Thursday, June 23, 2016

Leaving San Francisco


I'm sitting in my living room on the threadbare, dirty carpet. There are boxes all around me, the room is strewn with 9 years' worth of personal detritus that I lovingly collect, frame, display, and shove into forgotten drawers. Out of the picture window, framed like a neon light-up poster, are the cotton candy clouds illuminated by a solstice sun that is taking its sweet time slipping behind Twin Peaks. Bernal Hill is to the right, the giant cranes in the Oakland shipyards are directly across the bay, standing like monstrous trojan horses. The neighbor's weird chimney vent that looks like a knight's helmet and shakes its head (gently or vehemently, depending on the strength of the wind) is unmoving, staring just off to the left where the plum tree that reaches its branches against my window is slowly bearing fruit.

I have spent 9 years of my life in this place, in my own place filled with my things, with this view from not the apex, but the near-apex of the hill. A place that makes it difficult getting in and out of your car--the door will keep trying to slam on your calves as you climb out. Visitors nearly always enter the apartment breathless, even if they only parked across the street, their cheeks and lungs flush with new blood.

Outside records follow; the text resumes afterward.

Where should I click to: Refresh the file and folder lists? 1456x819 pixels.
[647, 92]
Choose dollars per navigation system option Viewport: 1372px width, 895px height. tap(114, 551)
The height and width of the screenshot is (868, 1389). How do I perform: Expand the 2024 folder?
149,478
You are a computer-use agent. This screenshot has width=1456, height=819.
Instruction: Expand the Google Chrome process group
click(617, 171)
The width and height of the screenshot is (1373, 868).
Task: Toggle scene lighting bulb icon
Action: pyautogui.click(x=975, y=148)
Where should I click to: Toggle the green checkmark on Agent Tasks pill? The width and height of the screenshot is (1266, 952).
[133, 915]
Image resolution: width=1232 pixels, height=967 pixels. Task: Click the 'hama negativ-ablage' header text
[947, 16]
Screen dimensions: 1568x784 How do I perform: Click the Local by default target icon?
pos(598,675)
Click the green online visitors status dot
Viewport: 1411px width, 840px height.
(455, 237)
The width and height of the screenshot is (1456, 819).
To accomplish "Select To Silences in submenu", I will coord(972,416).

I have moved from nascent to fully-formed adulthood in this apartment. Age 24 - 33. A time period that took me through 3 jobs, 2 boyfriends, 9 roommates. Roommates that come and go as their lives take them to other cities, other apartments, other jobs. Dean, Julia, Tara, Alicia, Brooke, Lori, Ben, Wardell, Monica. Gone but not forgotten (although I wish I could forget Ben, the roommate who locked himself in his room drinking for 3 months and never bothered to wipe his pee off of the bathroom floor). I hold their presence with me as I pace through the empty rooms, down the narrow hallway. Their DNA must still somehow remain in the lead-based paint and the threadbare carpet.

I want to remember every detail of every thing that ever happened to me within these walls. I want to memorize the floor plan so that 10, 20, 30 years from now, when I am calling somewhere else home, I can still conjure up the details of this, my first apartment. I want to remember every sunset that I watched from the living room, momentarily stopping whatever I was doing (or more likely, watching) to take in the vibrant colors and expansive mural of the city. I want to remember conversations had and un-had, parties thrown, lazy evenings spent in total and complete relaxation. I want to remember the guy who walks his cat on a leash and is maddeningly un-humorous about it.

I am sentimental and to forget is anathema.

But change is inevitable, and whatever comes with this new chapter of my life, my non-San Francisco chapter (working title) will surely bring with it new things to be wistful and wax poetic about, so I really shouldn't be standing in what was the spare bedroom getting all misty-eyed. It's not like I have nowhere to go. I won't be homeless. I'll just be transient for a time, without a home of my own but not without a roof over my head.

And what is home anyway? How much does it really matter, to have a place filled with your shit that you return to at the end of the day and feel comfortable in? A place where the DVR is filled with your recordings, where the coffee grinder is right where you left it. Where time unfurls with an ease and predictability as comforting as pulling a warm fleece blanket around your shoulders when the June gloom sets in and the wind comes howling out of the west and sweeping down the hill. A place where you can walk around in your underwear and be ugly as you please.

All this is a roundabout way of admitting that I'm moving in with my parents for a time while I sort through the cognitive dissonance associated with being a textbook gentrifier who can't afford the city she helped gentrify. OH THE IRONY. I will miss this place.